Integrating artificial intelligence, argumentation and game theory to develop an online dispute resolution environment
Citation: E. Bellucci, A.R. Lodder, J. Zeleznikow (2004) Integrating artificial intelligence, argumentation and game theory to develop an online dispute resolution environment. 16th IEEE International Conference on Tools with Artificial Intelligence, 2004. ICTAI 2004. (RSS)
DOI (original publisher): 10.1109/ICTAI.2004.75
Semantic Scholar (metadata): 10.1109/ICTAI.2004.75
Sci-Hub (fulltext): 10.1109/ICTAI.2004.75
Internet Archive Scholar (search for fulltext): Integrating artificial intelligence, argumentation and game theory to develop an online dispute resolution environment
Tagged: Computer Science (RSS) argumentation (RSS), computer-supported argumentation (RSS), dialogue games (RSS), dispute resolution (RSS), conversation visualization (RSS), negotiation support systems (RSS)
This paper presents two tools, DiaLaw and Family-Winner; an integration of the two is proposed in Lodder, A. R. and Zeleznikow, J. (2005). Developing an online dispute resolution environment: Dialogue tools and negotiation systems in a three step model, Harvard Negotiation Law Review.

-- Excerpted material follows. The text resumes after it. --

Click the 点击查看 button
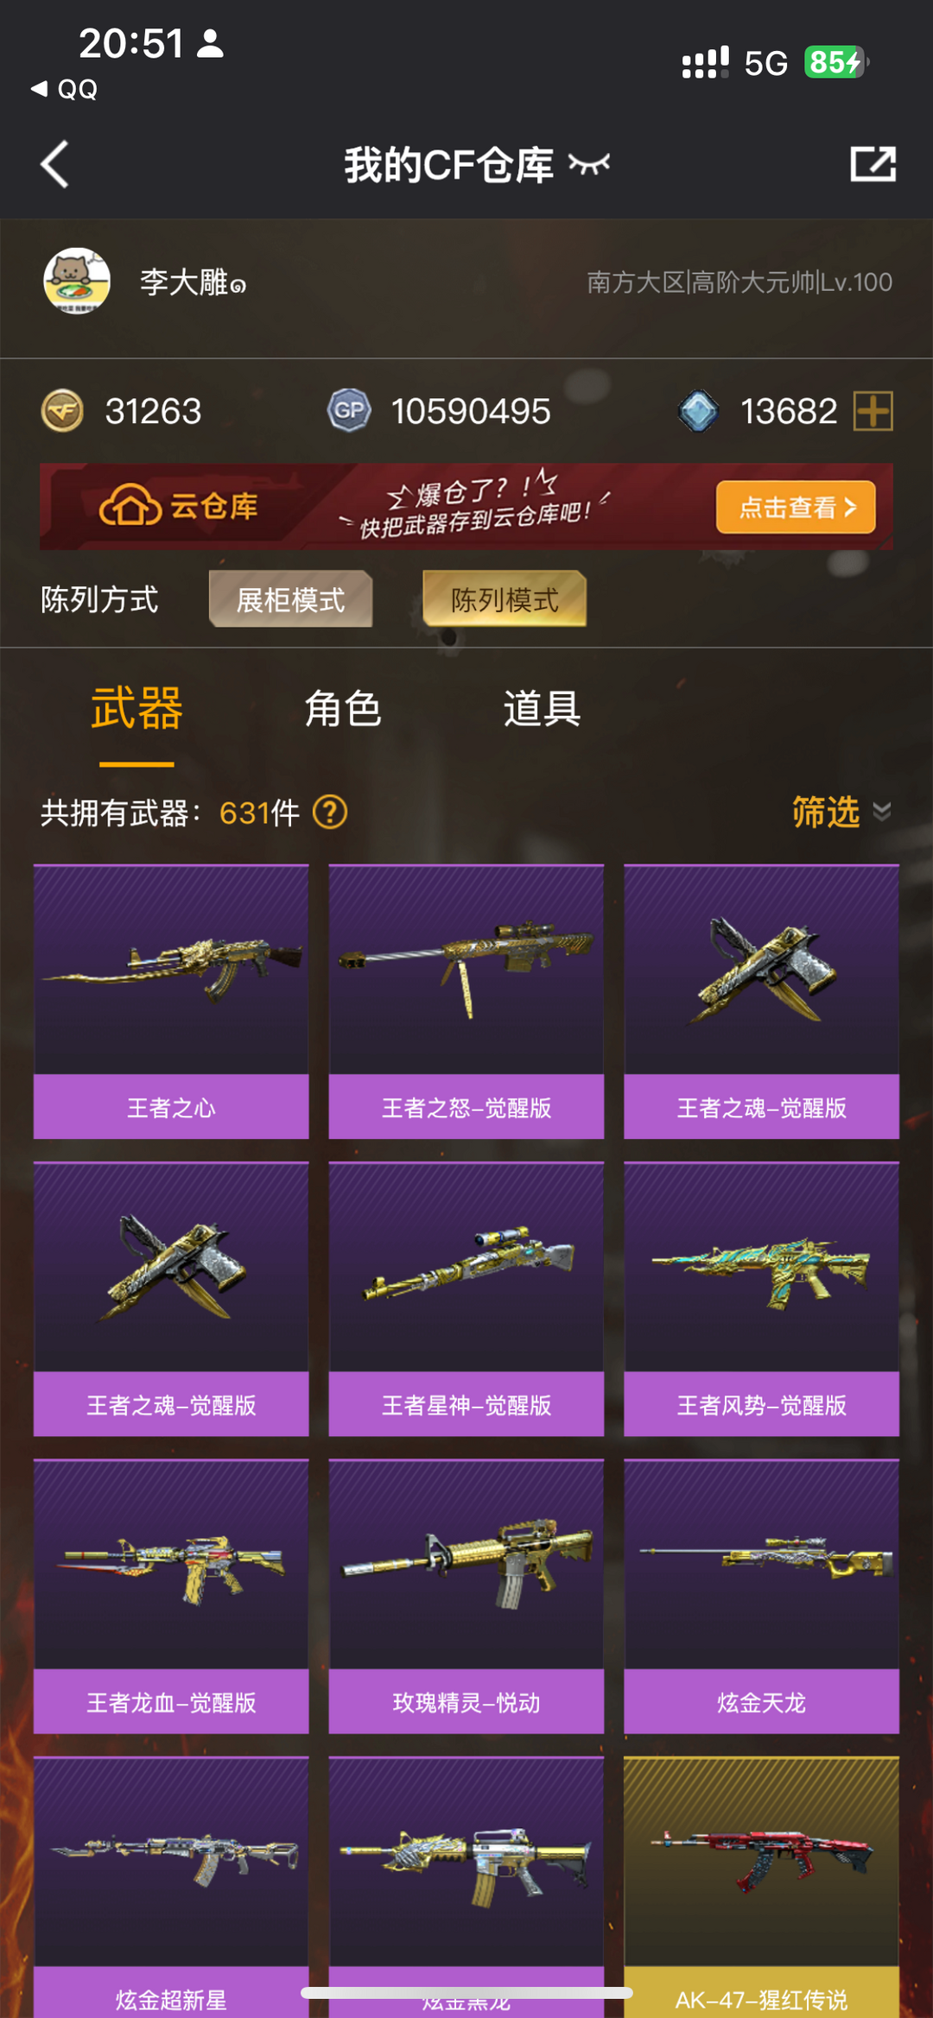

Dialogue is seen as a precursor to negotiation, motivating the integration of the two tools.
DiaLaw is a two-player dialogue game for dispute-resolution. The system uses natural language, and is essentially a conversation visualization tool.
There are three types of statements:
- Supporting statements (supporting one's own argument)
- Responding statements (responding to others' arguments)
This presents a visualization, by indenting supporting statements below an issue and placing responding statements to the right of the statement to which they respond.
To allow merging with negotiation support systems, it is also possible for a player to press the "OK-button" to indicate that agreement has been reached.
Family-Winner uses Principled Negotiation "in which decision-making is supported by trade-off and compensation strategies". It presents graphical trade-off maps which "illustrate the relevant issues, their importance to each party and the trade-off capabilities of each issue."
It has an interative process, where users are asked if the issues can be resolved as presented. If not, users are asked to decompose the least contentious issue into sub-issues.
When users decide that no more subproblems can be found, the system determines "which issue to allocate to each party" and adjusts the remaining issues, so that the person who didn't get what they wanted is 'compensated' by more choice in other issues.
Theoretical and Practical Relevance
The motivation is reducing unnecessary court cases by providing information about what outcomes are likely (e.g. BANTA - Know your best alternative to a negotiated agreement). This is a general motivation for negotiation support systems.